(Dataset entries)
..........
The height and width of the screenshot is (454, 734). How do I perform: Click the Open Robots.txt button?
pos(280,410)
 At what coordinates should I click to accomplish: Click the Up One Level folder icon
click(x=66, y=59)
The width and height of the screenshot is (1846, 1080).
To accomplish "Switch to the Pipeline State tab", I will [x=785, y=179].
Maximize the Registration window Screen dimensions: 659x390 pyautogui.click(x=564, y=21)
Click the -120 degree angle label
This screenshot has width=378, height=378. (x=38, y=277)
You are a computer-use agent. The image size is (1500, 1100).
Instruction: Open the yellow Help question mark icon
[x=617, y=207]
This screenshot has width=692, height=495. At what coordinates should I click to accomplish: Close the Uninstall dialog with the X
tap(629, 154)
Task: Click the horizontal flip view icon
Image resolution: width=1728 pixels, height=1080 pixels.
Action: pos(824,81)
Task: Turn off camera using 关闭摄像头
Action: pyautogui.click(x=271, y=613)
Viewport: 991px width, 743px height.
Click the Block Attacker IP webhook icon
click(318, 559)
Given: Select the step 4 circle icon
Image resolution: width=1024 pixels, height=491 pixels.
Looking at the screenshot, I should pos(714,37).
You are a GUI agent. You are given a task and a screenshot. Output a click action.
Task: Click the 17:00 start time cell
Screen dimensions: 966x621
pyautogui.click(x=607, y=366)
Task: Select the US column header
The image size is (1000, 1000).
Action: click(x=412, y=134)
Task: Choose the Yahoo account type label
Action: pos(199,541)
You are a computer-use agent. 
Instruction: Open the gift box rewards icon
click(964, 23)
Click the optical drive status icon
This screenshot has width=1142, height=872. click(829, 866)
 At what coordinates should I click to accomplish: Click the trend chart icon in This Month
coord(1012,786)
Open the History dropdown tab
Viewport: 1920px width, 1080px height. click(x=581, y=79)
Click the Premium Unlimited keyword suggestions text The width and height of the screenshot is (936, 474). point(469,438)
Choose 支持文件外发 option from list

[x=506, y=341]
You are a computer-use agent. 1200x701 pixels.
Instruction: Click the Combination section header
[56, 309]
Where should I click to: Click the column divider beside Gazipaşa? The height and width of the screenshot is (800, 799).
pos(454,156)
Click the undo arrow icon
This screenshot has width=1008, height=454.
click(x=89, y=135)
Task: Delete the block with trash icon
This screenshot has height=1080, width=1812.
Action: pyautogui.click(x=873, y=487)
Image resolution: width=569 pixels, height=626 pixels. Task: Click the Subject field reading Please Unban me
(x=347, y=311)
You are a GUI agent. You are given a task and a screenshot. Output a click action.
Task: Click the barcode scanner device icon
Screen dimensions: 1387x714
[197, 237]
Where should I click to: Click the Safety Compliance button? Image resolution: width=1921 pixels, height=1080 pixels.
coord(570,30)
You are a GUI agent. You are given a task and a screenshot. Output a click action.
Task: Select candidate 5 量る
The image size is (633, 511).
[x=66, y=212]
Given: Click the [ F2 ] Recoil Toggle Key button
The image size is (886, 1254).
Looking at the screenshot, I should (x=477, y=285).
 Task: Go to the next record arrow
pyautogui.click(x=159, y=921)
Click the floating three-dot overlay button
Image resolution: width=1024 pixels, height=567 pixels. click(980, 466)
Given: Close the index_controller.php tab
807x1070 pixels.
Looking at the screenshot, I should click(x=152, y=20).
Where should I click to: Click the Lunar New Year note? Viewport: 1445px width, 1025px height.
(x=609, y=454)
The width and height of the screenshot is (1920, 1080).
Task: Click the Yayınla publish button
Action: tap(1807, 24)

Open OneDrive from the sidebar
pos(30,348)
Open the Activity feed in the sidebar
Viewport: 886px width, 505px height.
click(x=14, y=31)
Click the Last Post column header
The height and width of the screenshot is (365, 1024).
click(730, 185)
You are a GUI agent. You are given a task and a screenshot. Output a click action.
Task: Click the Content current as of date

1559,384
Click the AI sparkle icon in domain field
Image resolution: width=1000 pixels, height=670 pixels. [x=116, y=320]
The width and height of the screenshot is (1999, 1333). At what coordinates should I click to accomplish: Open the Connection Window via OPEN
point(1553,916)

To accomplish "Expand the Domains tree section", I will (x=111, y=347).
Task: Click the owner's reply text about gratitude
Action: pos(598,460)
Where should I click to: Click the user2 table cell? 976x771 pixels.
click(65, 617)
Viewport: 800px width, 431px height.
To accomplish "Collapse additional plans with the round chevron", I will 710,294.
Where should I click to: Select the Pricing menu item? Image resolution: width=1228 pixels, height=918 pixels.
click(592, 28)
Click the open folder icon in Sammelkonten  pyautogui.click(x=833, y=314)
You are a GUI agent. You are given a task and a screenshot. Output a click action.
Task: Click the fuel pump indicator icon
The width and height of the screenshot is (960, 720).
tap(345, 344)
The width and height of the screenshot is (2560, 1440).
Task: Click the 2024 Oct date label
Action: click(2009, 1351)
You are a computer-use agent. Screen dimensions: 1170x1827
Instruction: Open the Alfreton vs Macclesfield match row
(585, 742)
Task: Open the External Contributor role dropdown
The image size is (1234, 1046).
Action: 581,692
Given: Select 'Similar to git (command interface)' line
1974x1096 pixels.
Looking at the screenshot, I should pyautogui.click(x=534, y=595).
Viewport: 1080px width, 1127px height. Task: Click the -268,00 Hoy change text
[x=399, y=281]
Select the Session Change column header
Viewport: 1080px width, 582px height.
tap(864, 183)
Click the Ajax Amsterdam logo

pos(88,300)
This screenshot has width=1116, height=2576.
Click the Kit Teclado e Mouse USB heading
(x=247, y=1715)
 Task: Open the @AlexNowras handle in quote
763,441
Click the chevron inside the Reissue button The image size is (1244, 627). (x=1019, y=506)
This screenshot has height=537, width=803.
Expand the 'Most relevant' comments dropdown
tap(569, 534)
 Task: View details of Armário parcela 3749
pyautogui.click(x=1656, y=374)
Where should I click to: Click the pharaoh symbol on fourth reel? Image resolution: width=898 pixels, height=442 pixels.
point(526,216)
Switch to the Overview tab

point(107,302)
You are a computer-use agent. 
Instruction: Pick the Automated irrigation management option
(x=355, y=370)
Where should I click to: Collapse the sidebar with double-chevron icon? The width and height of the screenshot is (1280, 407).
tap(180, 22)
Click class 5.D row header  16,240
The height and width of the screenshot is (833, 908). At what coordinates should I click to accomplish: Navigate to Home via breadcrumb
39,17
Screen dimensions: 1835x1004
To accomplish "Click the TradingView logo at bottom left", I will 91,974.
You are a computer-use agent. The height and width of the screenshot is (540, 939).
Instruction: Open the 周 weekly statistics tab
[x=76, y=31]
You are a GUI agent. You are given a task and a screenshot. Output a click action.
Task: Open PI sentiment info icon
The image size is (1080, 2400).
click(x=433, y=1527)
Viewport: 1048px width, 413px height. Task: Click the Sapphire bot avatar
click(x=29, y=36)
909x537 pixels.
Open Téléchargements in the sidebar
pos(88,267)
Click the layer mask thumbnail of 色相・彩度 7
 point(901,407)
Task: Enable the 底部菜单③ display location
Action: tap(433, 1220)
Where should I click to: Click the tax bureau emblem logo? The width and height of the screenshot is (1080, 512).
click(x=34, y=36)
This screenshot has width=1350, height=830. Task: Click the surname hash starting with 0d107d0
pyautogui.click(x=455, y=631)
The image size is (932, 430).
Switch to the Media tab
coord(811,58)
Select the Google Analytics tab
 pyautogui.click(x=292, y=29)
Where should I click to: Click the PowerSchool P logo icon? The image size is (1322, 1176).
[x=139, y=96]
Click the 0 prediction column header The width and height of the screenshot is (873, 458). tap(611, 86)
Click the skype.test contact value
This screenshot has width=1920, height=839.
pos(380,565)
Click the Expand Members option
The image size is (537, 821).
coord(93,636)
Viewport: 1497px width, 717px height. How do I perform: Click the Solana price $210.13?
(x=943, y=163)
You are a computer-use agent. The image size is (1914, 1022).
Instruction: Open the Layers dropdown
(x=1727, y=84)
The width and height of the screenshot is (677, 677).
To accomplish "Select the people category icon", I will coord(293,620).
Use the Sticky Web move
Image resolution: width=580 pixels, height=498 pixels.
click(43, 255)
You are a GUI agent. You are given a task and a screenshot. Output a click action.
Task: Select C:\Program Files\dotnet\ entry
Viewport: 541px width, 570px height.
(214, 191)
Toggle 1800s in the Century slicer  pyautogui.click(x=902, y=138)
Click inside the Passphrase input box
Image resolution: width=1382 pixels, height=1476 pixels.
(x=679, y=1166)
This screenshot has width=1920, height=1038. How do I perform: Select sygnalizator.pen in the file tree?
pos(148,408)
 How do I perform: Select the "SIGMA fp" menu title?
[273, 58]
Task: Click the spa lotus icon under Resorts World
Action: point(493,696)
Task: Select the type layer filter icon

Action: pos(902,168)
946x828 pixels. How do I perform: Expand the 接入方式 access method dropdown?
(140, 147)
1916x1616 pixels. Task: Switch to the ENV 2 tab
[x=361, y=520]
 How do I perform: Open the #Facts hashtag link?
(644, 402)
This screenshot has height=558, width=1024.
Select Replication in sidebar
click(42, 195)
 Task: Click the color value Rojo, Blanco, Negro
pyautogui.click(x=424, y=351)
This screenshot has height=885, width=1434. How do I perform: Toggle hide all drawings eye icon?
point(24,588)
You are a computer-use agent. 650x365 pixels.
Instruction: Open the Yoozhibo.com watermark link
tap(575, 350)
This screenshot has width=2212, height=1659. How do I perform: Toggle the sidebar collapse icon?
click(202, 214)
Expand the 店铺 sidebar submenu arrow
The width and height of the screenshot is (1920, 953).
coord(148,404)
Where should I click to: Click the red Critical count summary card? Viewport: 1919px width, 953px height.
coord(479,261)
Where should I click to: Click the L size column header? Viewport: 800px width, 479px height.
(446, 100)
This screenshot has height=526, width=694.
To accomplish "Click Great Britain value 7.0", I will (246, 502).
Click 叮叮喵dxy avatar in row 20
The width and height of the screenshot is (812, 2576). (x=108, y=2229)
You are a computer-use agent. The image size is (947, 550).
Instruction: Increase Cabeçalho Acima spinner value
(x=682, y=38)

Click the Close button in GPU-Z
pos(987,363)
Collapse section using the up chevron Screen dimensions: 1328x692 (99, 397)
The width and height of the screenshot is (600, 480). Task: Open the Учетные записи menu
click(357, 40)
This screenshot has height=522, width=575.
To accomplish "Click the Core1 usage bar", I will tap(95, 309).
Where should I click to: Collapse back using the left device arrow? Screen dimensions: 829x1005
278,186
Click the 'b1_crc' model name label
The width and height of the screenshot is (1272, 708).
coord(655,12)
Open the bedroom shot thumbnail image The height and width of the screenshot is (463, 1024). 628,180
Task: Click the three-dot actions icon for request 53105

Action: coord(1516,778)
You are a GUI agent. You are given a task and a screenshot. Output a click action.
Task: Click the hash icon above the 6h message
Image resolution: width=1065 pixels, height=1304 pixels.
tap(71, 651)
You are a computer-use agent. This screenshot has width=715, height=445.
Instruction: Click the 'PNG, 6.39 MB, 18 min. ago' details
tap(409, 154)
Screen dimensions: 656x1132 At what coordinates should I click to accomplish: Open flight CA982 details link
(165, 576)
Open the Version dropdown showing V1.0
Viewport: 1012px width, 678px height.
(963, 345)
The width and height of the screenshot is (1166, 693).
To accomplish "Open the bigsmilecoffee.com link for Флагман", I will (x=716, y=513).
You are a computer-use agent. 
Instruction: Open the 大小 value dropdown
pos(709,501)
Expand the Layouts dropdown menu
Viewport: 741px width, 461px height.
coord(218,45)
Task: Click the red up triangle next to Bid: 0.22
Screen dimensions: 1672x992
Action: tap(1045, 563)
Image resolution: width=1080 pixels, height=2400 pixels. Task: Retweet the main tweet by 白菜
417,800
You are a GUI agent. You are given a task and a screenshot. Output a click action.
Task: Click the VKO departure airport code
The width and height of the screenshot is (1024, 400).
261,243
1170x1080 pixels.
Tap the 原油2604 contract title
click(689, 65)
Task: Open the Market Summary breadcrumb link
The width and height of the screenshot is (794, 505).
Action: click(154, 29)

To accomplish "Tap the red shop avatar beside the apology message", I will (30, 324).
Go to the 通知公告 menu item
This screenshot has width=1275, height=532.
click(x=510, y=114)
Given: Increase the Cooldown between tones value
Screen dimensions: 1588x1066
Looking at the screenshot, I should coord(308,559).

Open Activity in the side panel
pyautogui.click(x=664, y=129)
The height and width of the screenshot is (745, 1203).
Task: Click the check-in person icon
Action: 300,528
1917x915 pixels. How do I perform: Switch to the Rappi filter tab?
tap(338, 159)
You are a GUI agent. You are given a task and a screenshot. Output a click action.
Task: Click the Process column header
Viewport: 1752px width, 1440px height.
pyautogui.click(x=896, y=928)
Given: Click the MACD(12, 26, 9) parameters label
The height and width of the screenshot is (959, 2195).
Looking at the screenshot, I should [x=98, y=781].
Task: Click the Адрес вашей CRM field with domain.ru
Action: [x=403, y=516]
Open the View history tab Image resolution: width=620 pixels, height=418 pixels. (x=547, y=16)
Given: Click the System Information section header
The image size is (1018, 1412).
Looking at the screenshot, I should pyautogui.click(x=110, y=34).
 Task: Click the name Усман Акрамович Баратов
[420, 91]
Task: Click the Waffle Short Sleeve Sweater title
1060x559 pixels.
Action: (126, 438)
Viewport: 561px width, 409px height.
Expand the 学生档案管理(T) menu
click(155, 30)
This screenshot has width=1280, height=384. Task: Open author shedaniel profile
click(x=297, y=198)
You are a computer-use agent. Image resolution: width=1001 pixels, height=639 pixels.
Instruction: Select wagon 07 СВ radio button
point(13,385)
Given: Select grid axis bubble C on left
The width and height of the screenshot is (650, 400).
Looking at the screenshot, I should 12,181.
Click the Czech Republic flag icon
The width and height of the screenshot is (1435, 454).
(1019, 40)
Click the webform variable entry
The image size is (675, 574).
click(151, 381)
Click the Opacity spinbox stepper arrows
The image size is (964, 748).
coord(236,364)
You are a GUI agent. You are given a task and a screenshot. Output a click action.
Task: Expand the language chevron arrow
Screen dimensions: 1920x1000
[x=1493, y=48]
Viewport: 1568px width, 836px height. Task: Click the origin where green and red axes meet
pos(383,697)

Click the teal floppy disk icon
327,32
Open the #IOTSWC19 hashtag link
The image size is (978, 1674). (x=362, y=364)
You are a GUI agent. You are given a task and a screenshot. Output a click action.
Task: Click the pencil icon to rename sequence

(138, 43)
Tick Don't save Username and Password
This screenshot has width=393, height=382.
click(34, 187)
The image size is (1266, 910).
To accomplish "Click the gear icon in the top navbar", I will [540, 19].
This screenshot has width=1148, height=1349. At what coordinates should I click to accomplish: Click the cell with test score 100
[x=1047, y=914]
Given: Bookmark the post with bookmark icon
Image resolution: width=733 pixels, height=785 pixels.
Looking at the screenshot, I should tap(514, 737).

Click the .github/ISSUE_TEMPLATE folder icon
..........
Your reply should hold only the lines from the first line of the records through the one with "Given: Select the step 4 circle icon", reproduced word for word.

The height and width of the screenshot is (454, 734). How do I perform: Click the Open Robots.txt button?
pos(280,410)
 At what coordinates should I click to accomplish: Click the Up One Level folder icon
click(x=66, y=59)
The width and height of the screenshot is (1846, 1080).
To accomplish "Switch to the Pipeline State tab", I will [x=785, y=179].
Maximize the Registration window Screen dimensions: 659x390 pyautogui.click(x=564, y=21)
Click the -120 degree angle label
This screenshot has width=378, height=378. (x=38, y=277)
You are a computer-use agent. The image size is (1500, 1100).
Instruction: Open the yellow Help question mark icon
[x=617, y=207]
This screenshot has width=692, height=495. At what coordinates should I click to accomplish: Close the Uninstall dialog with the X
tap(629, 154)
Task: Click the horizontal flip view icon
Image resolution: width=1728 pixels, height=1080 pixels.
Action: pos(824,81)
Task: Turn off camera using 关闭摄像头
Action: pyautogui.click(x=271, y=613)
Viewport: 991px width, 743px height.
Click the Block Attacker IP webhook icon
click(318, 559)
Given: Select the step 4 circle icon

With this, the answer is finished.